TASK ITEM: Where the records below reach the line containing "Screen dimensions: 1362x896", start transcribing, and end with the line containing "Open the ECF", exactly and with nothing else added.

Excerpts from a dataset:

☆ ☆ ☆ ☆ ☆

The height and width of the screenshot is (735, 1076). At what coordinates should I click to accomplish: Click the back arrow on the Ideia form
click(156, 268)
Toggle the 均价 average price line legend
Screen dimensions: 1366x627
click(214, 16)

☆ ☆ ☆ ☆ ☆

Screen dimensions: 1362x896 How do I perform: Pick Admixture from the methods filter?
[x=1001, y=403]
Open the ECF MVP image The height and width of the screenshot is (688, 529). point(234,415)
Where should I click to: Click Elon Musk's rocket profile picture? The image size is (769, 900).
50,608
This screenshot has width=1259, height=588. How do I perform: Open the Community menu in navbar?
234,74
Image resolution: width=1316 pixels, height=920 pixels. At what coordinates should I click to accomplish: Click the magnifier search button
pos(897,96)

☆ ☆ ☆ ☆ ☆

TASK RESPONSE:
Screen dimensions: 1362x896 How do I perform: Pick Admixture from the methods filter?
[x=1001, y=403]
Open the ECF MVP image The height and width of the screenshot is (688, 529). point(234,415)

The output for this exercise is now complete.